GREENFIELD — Hundreds of local teachers became students this week, soaking up digital and social media possibilities that will become theirs with one-to-one computing this fall.
The inaugural Applemania conference was conducted at Greenfield Central Junior High School on Thursday and Doe Creek Middle School on Friday, attracting mostly Greenfield-Central and Southern Hancock teachers who looked to discover new ways to incorporate technology in their classrooms.
Since Southern Hancock teachers already use Apple products at all grade levels and Greenfield-Central High School teachers will start using MacBook Airs next school year, educators were filled with a mix of apprehension and excitement over the one-to-one computer movement, where all students are issued a take-home computer.
“The first year, you’re going to be staying above water,” New Palestine High School teacher Kate Judy told a couple of Greenfield-Central teachers during a lunch break Thursday. “Then you realize, ‘The kids know this better than you do.’ I’ve asked for their help.”
Judy, a French teacher, was chatting with Greenfield-Central High School teachers Peggy Brown and Kathleen Burke.
Both said they’re as ready as can be for the switchover to one-to-one computing but are still eager to learn more.
“We know they’re a great tool, but how do you use it?” said Burke, a special education teacher.
Such conversations were golden to organizers of the conference, who hoped for a collaboration of ideas from teachers across the state.
“We wanted to have sessions for teachers at all different levels,” said Amanda Hoagland, technology integration specialist for Southern Hancock schools.
Hoagland said she was pleased with the turnout — more than 300 teachers signed up from across the state. Greenfield-Central and Southern Hancock schools worked together on securing Hancock County as one of 23 sites for such “Summer of eLearning” conferences in the state. The local conference was dubbed “Applemania” for its product focus and included dozens of one-hour sessions.

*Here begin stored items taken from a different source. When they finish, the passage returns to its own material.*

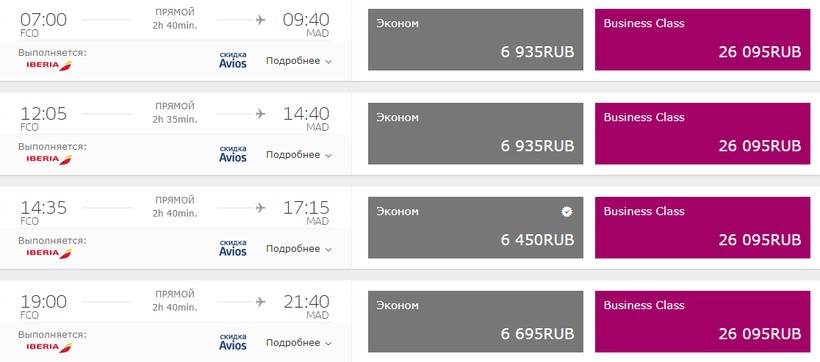
Task: Choose Эконом fare for 12:05 flight
Action: coord(475,133)
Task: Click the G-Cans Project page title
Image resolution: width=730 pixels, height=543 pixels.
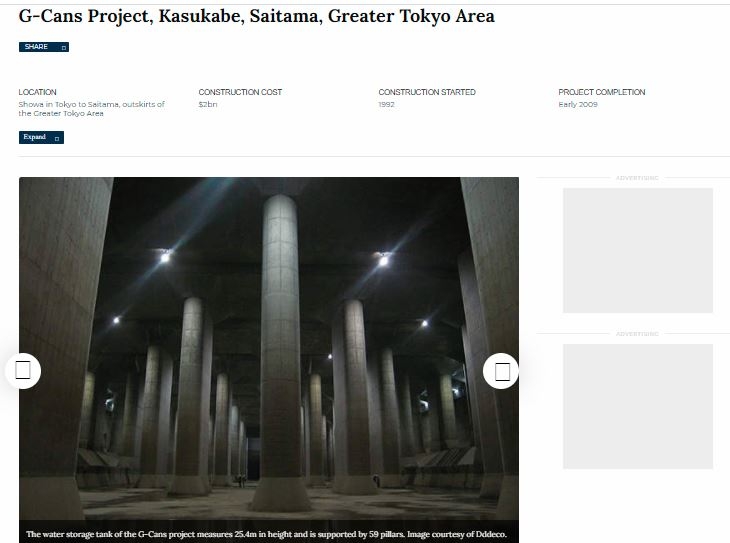Action: click(x=257, y=16)
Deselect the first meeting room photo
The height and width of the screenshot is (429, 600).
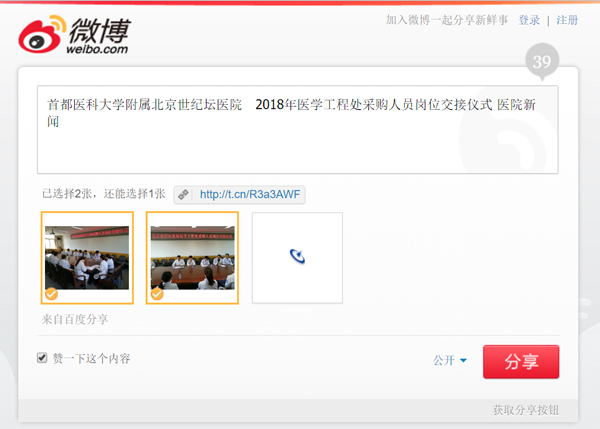87,258
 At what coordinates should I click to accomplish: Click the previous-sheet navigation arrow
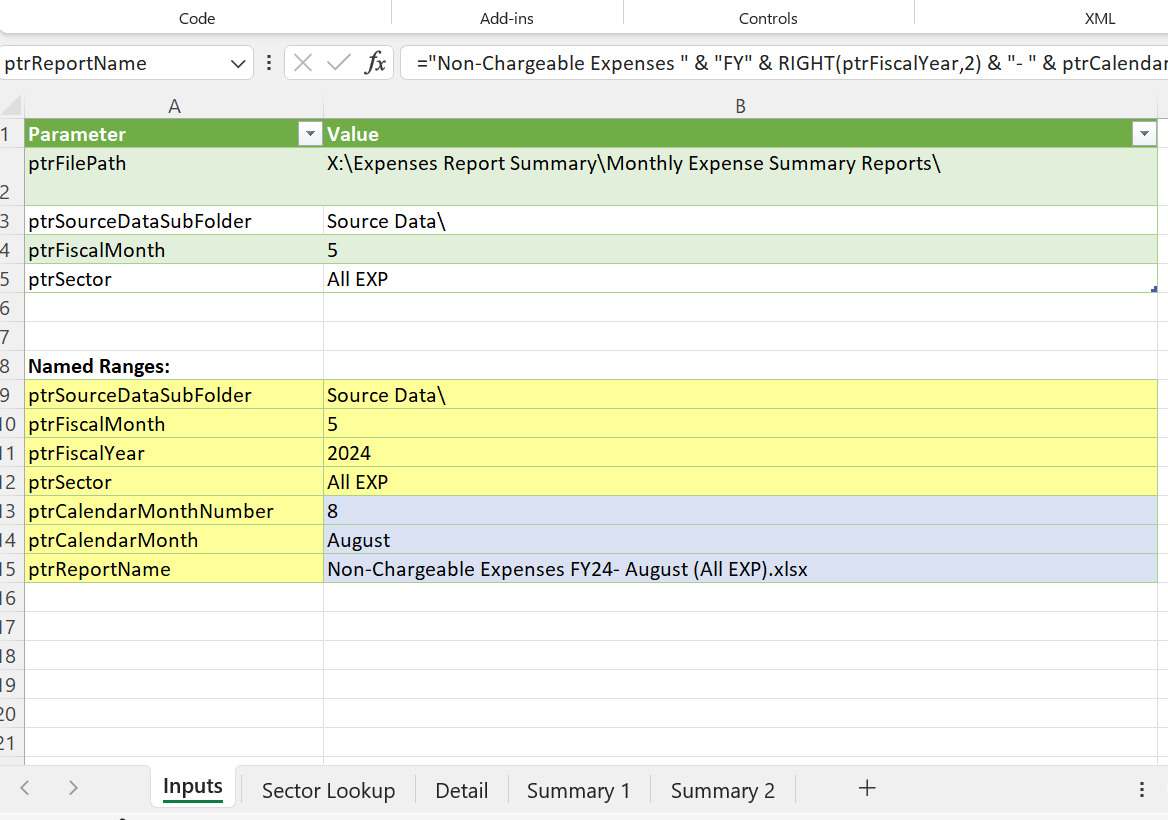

“We’re focusing on MacBooks, iPads and Google apps for education,” Greenfield-Central assistant superintendent Christy Hilton said, adding that a $19,000 grant from the Indiana Department of Education’s Office of eLearning paid for the speakers.
Greenfield-Central High School English teacher Rebekah Cerqua already uses Twitter with her students and is eager to learn more, while English teacher Jennifer Northouse said she’s looking forward to more project-based teaching since she currently uses a lot of individual research papers in her teaching.
“I’m excited to learn about new alternatives for the old assignments,” she said.
Greenfield-Central math teachers Todd Degler and Aaron Smith said they’re simply trying to figure out how they can incorporate technology in their classrooms, and their students feel the same way.
“I’ve had several tell me, especially for math, they’d rather write things down,” Smith said. “But others say, ‘Oh you can do this and this.’”
Seth and Rachael Tripp were learning differently: Rachael Tripp, a New Palestine High School chemistry teacher, was learning how she could continue to improve her digital teaching. Her husband, a Tri-Central Middle/High School teacher, was coming up with ideas for when his school launches one-to-one computing in the 2016-17 school year.
“I know I want to try to flip my classroom a little more,” Rachael Tripp said, describing the technique where students watch the lecture at home in order to have more time for group learning at school. “You get more of the discussion and hands-on activities in class. I’ve done it a couple times, but I want to do more.”
Lucy Gellert, Greenfield-Central director of library services, gave her peers lessons on social media, research and motivation through technology. She said the district’s teachers, for the most part, are excited about launching the one-to-one computer program this upcoming school year.
“Just today’s world, it is so connected that you have to have technology,” she said.
Keynote speaker James Beeghley told teachers they should discover how their students are living with technology daily to incorporate it in the classroom, whether it be through social media, YouTube videos or applications. He encouraged the group to think creatively and connect with experts from around the world.
“You can Skype with students in Kenya. You can take your students on a virtual tour of the Battle of Gettysburg. … You can do virtual pen pals and talk to kids in Scotland,” said Beeghley, a Pennsylvania-based educational technologist. “Education happens everywhere. It doesn’t have to be in the four walls of a stuffy classroom. It can happen anywhere and everywhere.”